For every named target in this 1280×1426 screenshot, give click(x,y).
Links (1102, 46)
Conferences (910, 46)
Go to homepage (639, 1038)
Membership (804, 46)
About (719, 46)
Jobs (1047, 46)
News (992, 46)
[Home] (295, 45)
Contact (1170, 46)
...
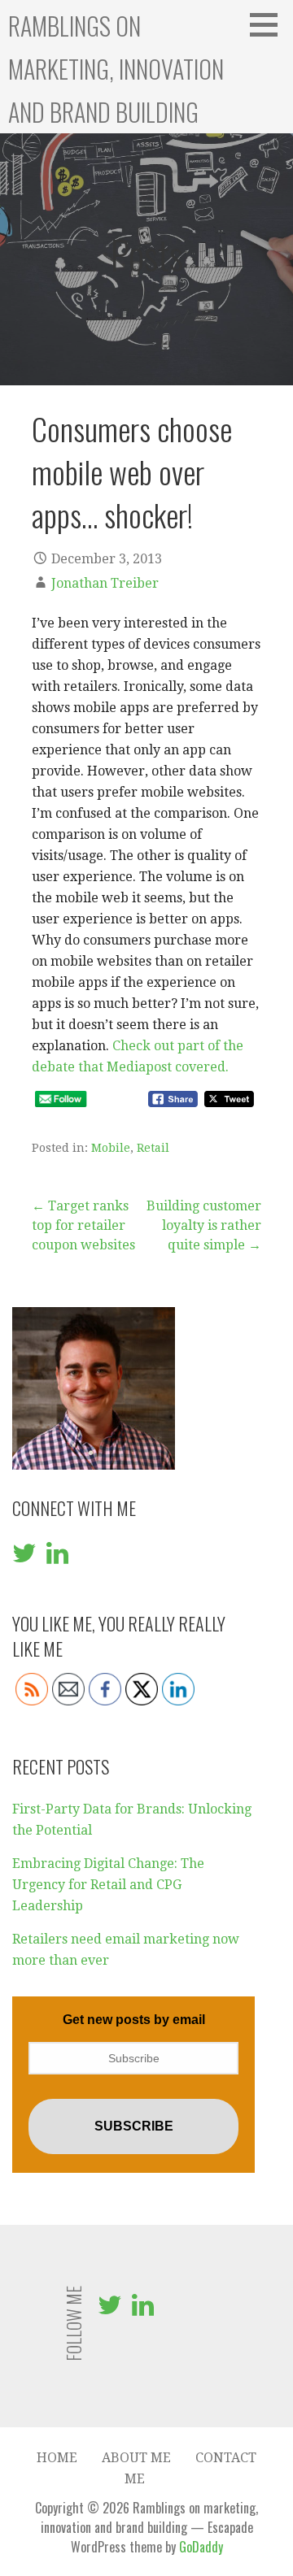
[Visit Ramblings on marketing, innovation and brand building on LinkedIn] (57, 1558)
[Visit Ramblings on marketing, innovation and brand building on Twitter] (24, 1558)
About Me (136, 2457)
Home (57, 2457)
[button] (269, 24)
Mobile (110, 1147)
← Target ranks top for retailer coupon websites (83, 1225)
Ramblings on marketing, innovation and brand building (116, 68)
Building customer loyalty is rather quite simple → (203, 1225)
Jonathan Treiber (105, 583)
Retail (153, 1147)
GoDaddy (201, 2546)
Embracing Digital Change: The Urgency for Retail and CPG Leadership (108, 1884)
...
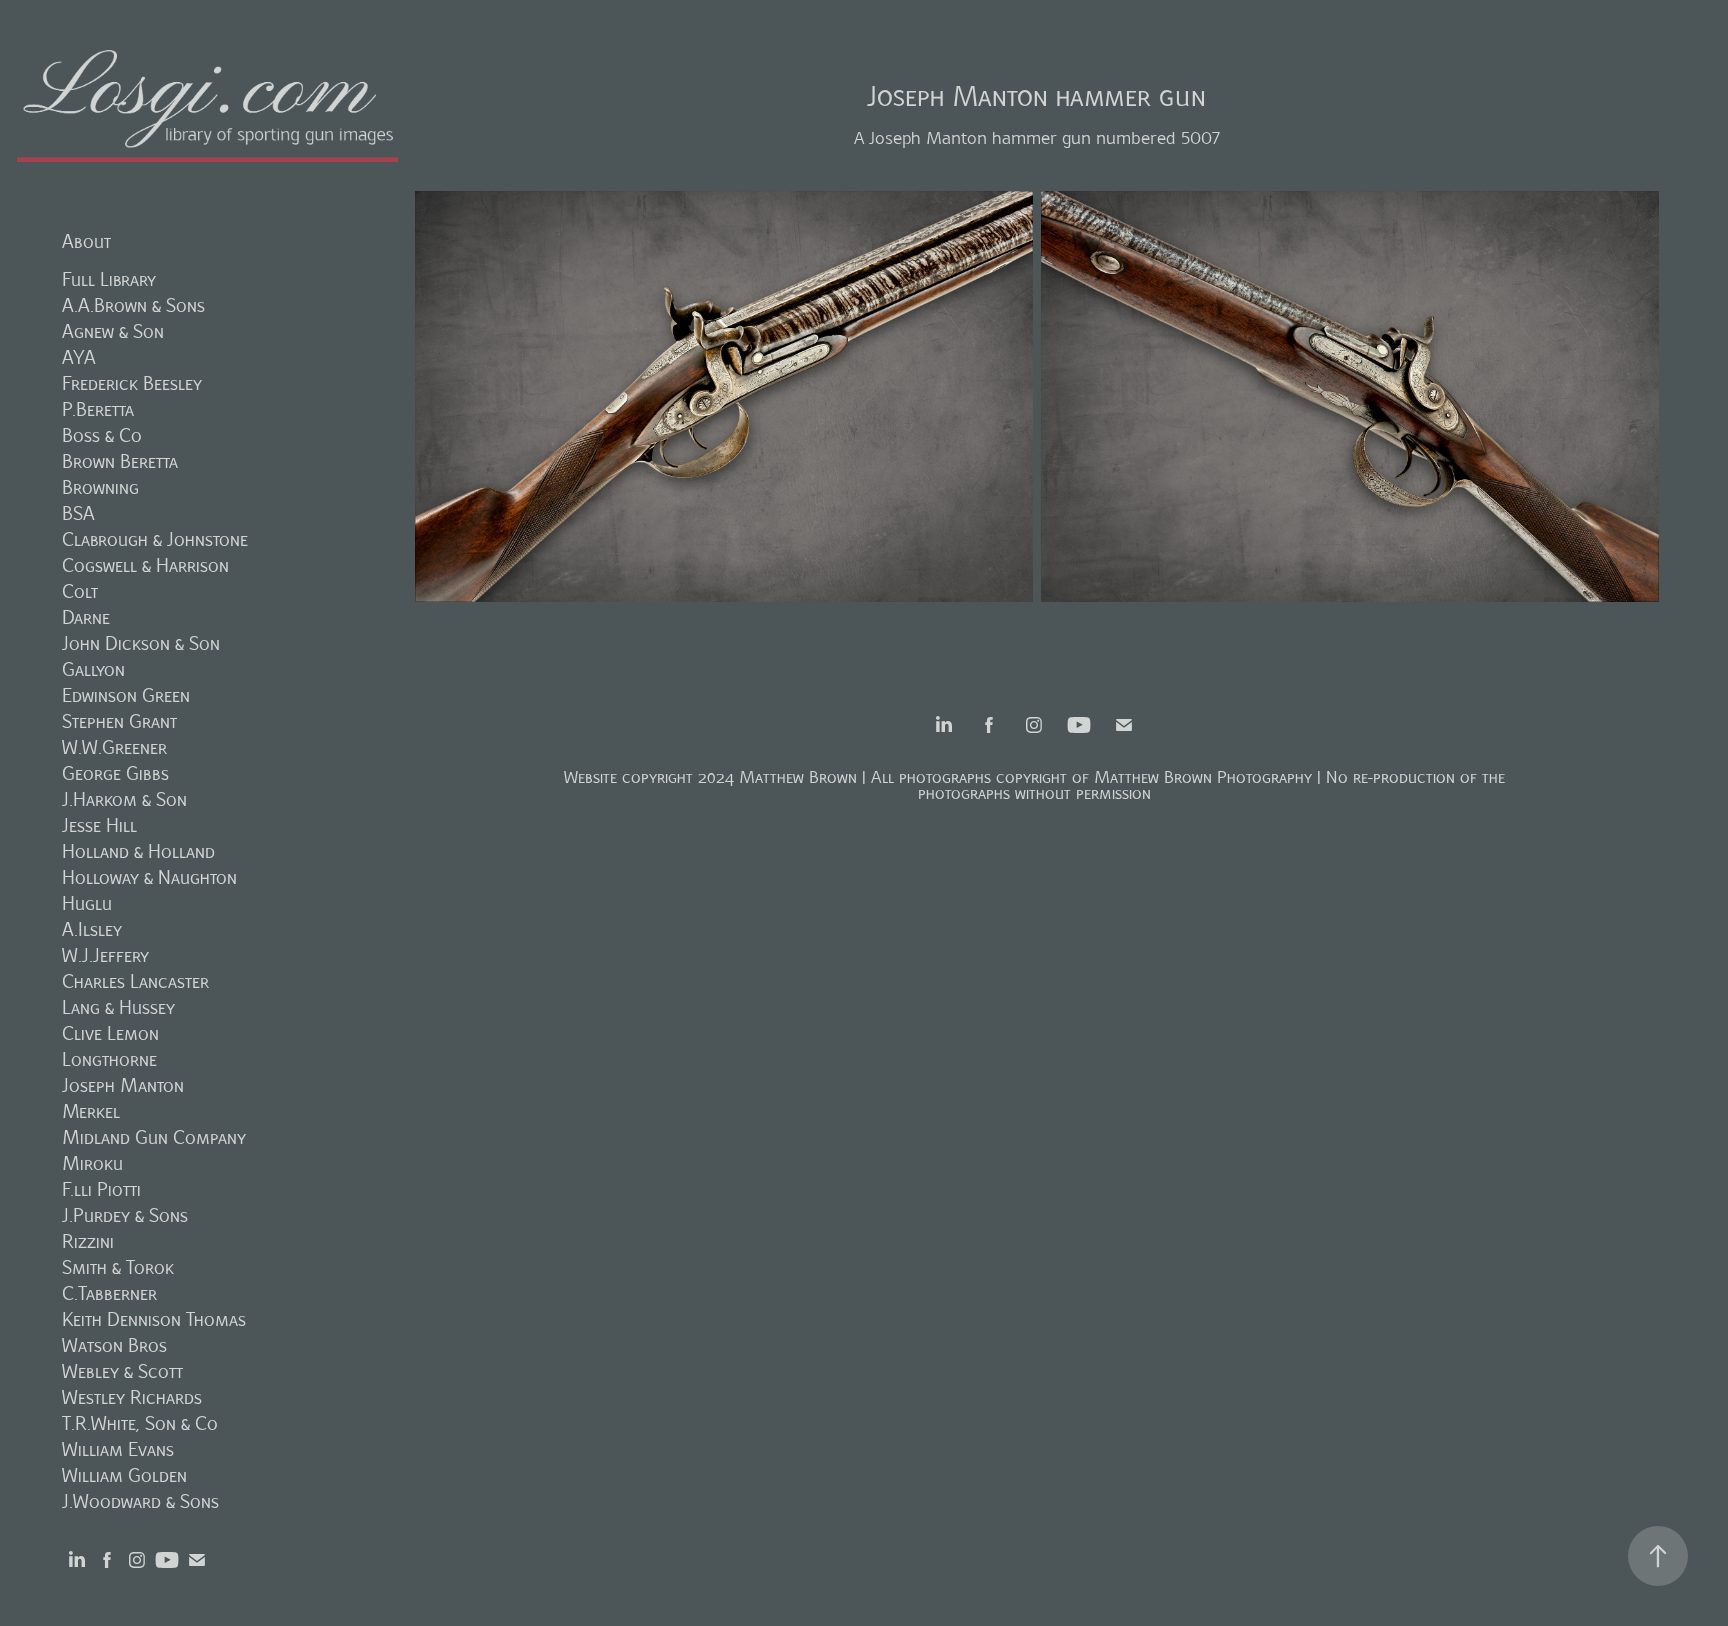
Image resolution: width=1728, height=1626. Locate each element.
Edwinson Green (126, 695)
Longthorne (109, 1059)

■ Exercise prompt ■
The lines above starting at the one that contains "websites (83, 1225)" and ending at the one that contains "GoDaddy (201, 2546)" must be transcribed exactly, and no other lines may appear.

■ Written solution ■
← Target ranks top for retailer coupon websites (83, 1225)
Ramblings on marketing, innovation and brand building (116, 68)
Building customer loyalty is rather quite simple → (203, 1225)
Jonathan Treiber (105, 583)
Retail (153, 1147)
GoDaddy (201, 2546)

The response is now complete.